* DOCUMENT EXTRACT:
---

The Power of Creativity — an art exhibition and performance by people in poverty
On 17 October 2023, ATD Fourth World UK, in collaboration with and supported by London Challenge Poverty Week, the APLE Collective, the People’s Company, and Amnesty International UK, held an immersive and dynamic event full of art and talent. From photography, to poetry, to paintings, to theatre, this exhibition encapsulated work done by people living in poverty, showcasing their glorious creativity.
“When I had been part of ATD for about six years, some of us travelled together to the European Union for an event on culture. It was interesting. But then a Spanish lady said, ‘A person who can’t read and write has no culture’. I should have spoken up because that’s not true. I know someone who can’t read and write, but they can play music. And there’s many other ways into culture: there’s dancing, singing, or making artwork.”
–Seamus Neville, lived experience activist
Although it shouldn’t be, creativity and art can be seen as a privilege. Poverty steals your creative space. Spare cash goes straight towards school shoes for the children, back rent, replacing the broken hoover or washing machine. Time is not free. You have to walk to get the shopping, walk to pick the kids up, and in between keep the house in order. Lack of mental space means that practical issues cannot be partitioned in safe little spaces in your head. There is a constant battle for control over the rising damp, the needs of the family, and demands from authorities.
Emotionally, you may have a history of disappointments, absent partners, illness, children in care, abuse, low self-esteem, illiteracy…. These challenges are ongoing. So when do you spend time growing as a person? To discover what lies in your imagination? To practise a skill or nurture a talent? It is always tomorrow. But what use is life without beauty, without access to a means of expressing yourself?

---

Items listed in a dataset

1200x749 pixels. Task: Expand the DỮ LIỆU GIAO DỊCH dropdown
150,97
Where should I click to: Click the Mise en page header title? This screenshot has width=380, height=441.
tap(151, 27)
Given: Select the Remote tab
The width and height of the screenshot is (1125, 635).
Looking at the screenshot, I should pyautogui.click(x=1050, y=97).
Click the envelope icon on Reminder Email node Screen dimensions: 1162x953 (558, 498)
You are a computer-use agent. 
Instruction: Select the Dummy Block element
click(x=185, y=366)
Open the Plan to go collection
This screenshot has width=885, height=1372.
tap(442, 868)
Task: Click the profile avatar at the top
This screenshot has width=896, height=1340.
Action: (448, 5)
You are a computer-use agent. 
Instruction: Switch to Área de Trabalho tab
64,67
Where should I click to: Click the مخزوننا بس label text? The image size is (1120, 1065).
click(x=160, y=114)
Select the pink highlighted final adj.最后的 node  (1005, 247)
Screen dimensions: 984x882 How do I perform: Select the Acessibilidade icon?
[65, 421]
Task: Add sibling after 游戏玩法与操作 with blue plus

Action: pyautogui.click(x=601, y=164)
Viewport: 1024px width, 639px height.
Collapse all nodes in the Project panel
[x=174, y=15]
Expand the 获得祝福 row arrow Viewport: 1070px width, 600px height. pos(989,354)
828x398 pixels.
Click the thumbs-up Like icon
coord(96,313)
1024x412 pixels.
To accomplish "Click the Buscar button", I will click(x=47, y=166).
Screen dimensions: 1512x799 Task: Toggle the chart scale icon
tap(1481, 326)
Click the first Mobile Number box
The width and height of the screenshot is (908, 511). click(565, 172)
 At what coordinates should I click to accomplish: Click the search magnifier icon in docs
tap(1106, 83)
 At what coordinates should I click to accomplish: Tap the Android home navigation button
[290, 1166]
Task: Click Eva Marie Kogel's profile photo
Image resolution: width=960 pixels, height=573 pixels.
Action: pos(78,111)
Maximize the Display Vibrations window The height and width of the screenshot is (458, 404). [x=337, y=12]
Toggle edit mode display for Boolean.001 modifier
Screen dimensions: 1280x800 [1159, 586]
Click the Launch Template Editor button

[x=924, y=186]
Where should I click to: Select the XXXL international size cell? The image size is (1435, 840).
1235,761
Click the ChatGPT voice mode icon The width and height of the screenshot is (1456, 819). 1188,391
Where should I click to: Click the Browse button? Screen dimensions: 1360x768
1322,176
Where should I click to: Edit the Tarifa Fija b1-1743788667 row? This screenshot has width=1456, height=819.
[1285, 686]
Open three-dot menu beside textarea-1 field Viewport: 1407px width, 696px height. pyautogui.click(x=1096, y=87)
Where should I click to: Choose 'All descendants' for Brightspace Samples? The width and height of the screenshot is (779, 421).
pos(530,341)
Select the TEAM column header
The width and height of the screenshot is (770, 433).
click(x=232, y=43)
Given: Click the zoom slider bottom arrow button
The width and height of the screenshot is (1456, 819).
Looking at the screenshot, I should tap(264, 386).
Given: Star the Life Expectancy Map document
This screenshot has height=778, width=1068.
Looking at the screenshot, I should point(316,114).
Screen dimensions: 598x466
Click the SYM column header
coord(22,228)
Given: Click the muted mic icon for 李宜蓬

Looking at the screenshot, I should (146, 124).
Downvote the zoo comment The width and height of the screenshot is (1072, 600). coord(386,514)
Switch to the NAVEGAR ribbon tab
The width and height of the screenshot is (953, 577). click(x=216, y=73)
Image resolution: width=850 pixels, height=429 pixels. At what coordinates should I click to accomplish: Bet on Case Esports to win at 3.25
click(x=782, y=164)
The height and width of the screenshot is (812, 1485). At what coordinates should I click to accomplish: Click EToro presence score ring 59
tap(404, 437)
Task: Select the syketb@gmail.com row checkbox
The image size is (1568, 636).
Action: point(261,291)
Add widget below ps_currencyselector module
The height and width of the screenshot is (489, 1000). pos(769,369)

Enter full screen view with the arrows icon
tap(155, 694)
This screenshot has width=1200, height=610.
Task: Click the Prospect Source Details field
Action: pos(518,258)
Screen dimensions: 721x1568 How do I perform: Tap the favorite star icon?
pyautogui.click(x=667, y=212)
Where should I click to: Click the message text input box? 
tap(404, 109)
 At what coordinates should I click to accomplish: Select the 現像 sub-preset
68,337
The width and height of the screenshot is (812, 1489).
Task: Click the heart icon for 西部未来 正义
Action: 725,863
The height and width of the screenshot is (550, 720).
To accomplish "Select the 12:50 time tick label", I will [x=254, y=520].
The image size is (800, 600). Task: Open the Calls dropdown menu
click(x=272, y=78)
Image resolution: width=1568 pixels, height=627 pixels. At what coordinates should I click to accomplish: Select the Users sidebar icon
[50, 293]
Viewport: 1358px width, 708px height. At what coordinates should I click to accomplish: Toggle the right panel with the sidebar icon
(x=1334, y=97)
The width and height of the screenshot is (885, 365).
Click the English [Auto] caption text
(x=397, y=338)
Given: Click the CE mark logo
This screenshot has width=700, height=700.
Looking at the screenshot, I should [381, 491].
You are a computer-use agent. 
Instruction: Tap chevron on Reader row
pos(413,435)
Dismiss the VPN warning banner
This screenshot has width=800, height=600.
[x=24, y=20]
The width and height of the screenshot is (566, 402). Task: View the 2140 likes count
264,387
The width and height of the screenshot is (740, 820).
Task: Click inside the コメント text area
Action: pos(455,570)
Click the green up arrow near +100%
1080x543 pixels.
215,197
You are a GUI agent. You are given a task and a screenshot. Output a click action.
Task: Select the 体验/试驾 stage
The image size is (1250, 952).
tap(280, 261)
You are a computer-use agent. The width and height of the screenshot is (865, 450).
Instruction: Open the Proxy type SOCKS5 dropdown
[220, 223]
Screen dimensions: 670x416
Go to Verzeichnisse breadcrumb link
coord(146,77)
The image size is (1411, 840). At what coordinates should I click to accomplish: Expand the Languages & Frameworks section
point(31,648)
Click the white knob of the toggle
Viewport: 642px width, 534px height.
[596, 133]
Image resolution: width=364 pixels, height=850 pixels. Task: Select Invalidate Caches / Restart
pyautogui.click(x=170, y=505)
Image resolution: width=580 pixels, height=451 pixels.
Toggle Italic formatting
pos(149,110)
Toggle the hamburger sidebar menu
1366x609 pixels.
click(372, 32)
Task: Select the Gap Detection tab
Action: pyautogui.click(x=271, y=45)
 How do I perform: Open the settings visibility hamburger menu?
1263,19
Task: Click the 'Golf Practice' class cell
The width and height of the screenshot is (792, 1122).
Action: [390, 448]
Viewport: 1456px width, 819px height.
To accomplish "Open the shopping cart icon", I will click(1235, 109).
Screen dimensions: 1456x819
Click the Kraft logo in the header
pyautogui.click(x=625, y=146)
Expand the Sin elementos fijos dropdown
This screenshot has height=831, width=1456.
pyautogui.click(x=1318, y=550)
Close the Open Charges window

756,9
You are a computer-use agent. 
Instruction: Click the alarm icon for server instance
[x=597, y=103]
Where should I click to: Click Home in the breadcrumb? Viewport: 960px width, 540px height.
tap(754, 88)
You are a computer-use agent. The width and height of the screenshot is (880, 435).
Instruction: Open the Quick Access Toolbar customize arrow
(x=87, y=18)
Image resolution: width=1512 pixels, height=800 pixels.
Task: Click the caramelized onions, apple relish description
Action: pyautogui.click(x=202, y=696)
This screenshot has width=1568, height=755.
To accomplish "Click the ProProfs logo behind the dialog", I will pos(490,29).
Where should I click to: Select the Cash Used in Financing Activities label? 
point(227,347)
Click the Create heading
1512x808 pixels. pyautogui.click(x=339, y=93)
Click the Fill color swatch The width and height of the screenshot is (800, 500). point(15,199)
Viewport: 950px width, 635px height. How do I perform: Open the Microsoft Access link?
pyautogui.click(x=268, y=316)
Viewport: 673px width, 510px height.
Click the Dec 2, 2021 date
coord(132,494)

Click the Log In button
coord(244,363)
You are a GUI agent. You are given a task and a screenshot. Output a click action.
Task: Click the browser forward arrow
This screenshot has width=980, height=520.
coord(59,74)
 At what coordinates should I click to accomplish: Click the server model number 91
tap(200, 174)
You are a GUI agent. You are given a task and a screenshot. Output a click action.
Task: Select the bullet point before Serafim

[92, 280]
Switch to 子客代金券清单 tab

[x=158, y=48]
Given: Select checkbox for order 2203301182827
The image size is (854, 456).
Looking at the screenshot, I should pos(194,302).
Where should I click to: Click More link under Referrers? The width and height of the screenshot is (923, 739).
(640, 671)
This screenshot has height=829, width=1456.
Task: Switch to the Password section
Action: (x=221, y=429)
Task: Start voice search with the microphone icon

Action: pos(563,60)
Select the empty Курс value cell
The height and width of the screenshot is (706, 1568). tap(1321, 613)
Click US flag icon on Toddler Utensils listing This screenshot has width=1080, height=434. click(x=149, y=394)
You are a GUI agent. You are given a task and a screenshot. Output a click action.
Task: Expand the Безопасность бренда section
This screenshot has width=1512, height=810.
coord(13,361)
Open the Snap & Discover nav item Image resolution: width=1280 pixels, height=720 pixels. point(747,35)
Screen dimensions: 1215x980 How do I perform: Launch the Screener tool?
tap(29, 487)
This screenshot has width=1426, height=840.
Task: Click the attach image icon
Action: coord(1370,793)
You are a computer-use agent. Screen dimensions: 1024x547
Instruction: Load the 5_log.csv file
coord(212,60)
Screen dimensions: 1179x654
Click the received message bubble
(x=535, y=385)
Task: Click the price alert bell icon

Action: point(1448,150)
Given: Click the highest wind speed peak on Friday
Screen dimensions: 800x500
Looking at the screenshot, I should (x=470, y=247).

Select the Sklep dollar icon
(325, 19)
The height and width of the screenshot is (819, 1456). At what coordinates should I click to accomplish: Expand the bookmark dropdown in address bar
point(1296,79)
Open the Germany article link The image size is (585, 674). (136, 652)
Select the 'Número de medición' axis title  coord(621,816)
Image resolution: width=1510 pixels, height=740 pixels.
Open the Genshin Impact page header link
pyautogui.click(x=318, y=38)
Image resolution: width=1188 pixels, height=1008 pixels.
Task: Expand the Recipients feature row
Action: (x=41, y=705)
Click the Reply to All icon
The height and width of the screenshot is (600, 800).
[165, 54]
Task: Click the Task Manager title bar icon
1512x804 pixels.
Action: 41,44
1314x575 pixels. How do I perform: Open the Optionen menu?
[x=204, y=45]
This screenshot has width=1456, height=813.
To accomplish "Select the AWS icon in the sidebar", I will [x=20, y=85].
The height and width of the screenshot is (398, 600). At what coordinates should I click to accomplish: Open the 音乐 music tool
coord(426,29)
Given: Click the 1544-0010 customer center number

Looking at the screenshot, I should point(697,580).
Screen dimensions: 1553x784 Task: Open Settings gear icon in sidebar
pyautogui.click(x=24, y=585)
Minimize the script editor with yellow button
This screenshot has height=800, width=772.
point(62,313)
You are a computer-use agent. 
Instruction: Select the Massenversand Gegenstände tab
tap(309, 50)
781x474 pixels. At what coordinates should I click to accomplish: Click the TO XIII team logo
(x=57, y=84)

---

* EXERCISES TO COMPLETE:
1) Echo back the whole text on the Power of Creativity exhibition, word for word.
2) Duplicate the part of the listing that opens with the line containing "Task: Add sibling" and closes with the line containing "coord(22,228)", with both of those lines included.

* FULL SOLUTIONS:
1)
The Power of Creativity — an art exhibition and performance by people in poverty
On 17 October 2023, ATD Fourth World UK, in collaboration with and supported by London Challenge Poverty Week, the APLE Collective, the People’s Company, and Amnesty International UK, held an immersive and dynamic event full of art and talent. From photography, to poetry, to paintings, to theatre, this exhibition encapsulated work done by people living in poverty, showcasing their glorious creativity.
“When I had been part of ATD for about six years, some of us travelled together to the European Union for an event on culture. It was interesting. But then a Spanish lady said, ‘A person who can’t read and write has no culture’. I should have spoken up because that’s not true. I know someone who can’t read and write, but they can play music. And there’s many other ways into culture: there’s dancing, singing, or making artwork.”
–Seamus Neville, lived experience activist
Although it shouldn’t be, creativity and art can be seen as a privilege. Poverty steals your creative space. Spare cash goes straight towards school shoes for the children, back rent, replacing the broken hoover or washing machine. Time is not free. You have to walk to get the shopping, walk to pick the kids up, and in between keep the house in order. Lack of mental space means that practical issues cannot be partitioned in safe little spaces in your head. There is a constant battle for control over the rising damp, the needs of the family, and demands from authorities.
Emotionally, you may have a history of disappointments, absent partners, illness, children in care, abuse, low self-esteem, illiteracy…. These challenges are ongoing. So when do you spend time growing as a person? To discover what lies in your imagination? To practise a skill or nurture a talent? It is always tomorrow. But what use is life without beauty, without access to a means of expressing yourself?

2)
Task: Add sibling after 游戏玩法与操作 with blue plus

Action: pyautogui.click(x=601, y=164)
Viewport: 1024px width, 639px height.
Collapse all nodes in the Project panel
[x=174, y=15]
Expand the 获得祝福 row arrow Viewport: 1070px width, 600px height. pos(989,354)
828x398 pixels.
Click the thumbs-up Like icon
coord(96,313)
1024x412 pixels.
To accomplish "Click the Buscar button", I will click(x=47, y=166).
Screen dimensions: 1512x799 Task: Toggle the chart scale icon
tap(1481, 326)
Click the first Mobile Number box
The width and height of the screenshot is (908, 511). click(565, 172)
 At what coordinates should I click to accomplish: Click the search magnifier icon in docs
tap(1106, 83)
 At what coordinates should I click to accomplish: Tap the Android home navigation button
[290, 1166]
Task: Click Eva Marie Kogel's profile photo
Image resolution: width=960 pixels, height=573 pixels.
Action: pos(78,111)
Maximize the Display Vibrations window The height and width of the screenshot is (458, 404). [x=337, y=12]
Toggle edit mode display for Boolean.001 modifier
Screen dimensions: 1280x800 [1159, 586]
Click the Launch Template Editor button

[x=924, y=186]
Where should I click to: Select the XXXL international size cell? The image size is (1435, 840).
1235,761
Click the ChatGPT voice mode icon The width and height of the screenshot is (1456, 819). 1188,391
Where should I click to: Click the Browse button? Screen dimensions: 1360x768
1322,176
Where should I click to: Edit the Tarifa Fija b1-1743788667 row? This screenshot has width=1456, height=819.
[1285, 686]
Open three-dot menu beside textarea-1 field Viewport: 1407px width, 696px height. pyautogui.click(x=1096, y=87)
Where should I click to: Choose 'All descendants' for Brightspace Samples? The width and height of the screenshot is (779, 421).
pos(530,341)
Select the TEAM column header
The width and height of the screenshot is (770, 433).
click(x=232, y=43)
Given: Click the zoom slider bottom arrow button
The width and height of the screenshot is (1456, 819).
Looking at the screenshot, I should tap(264, 386).
Given: Star the Life Expectancy Map document
This screenshot has height=778, width=1068.
Looking at the screenshot, I should point(316,114).
Screen dimensions: 598x466
Click the SYM column header
coord(22,228)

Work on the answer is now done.